Collected data entries

◆ ◆ ◆

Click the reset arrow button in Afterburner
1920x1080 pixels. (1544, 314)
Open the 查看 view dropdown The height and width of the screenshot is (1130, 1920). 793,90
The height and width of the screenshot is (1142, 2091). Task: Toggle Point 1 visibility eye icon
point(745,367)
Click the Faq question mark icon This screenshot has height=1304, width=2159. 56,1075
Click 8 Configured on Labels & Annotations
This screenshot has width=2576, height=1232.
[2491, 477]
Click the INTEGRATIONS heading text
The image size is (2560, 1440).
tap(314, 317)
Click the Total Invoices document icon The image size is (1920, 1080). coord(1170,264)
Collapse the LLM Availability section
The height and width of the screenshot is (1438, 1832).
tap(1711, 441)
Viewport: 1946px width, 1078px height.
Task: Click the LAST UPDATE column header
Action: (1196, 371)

◆ ◆ ◆

Instructions for the task: The answer must restate each entry word for word.

Answer space:
Click the reset arrow button in Afterburner
1920x1080 pixels. (1544, 314)
Open the 查看 view dropdown The height and width of the screenshot is (1130, 1920). 793,90
The height and width of the screenshot is (1142, 2091). Task: Toggle Point 1 visibility eye icon
point(745,367)
Click the Faq question mark icon This screenshot has height=1304, width=2159. 56,1075
Click 8 Configured on Labels & Annotations
This screenshot has width=2576, height=1232.
[2491, 477]
Click the INTEGRATIONS heading text
The image size is (2560, 1440).
tap(314, 317)
Click the Total Invoices document icon The image size is (1920, 1080). coord(1170,264)
Collapse the LLM Availability section
The height and width of the screenshot is (1438, 1832).
tap(1711, 441)
Viewport: 1946px width, 1078px height.
Task: Click the LAST UPDATE column header
Action: (1196, 371)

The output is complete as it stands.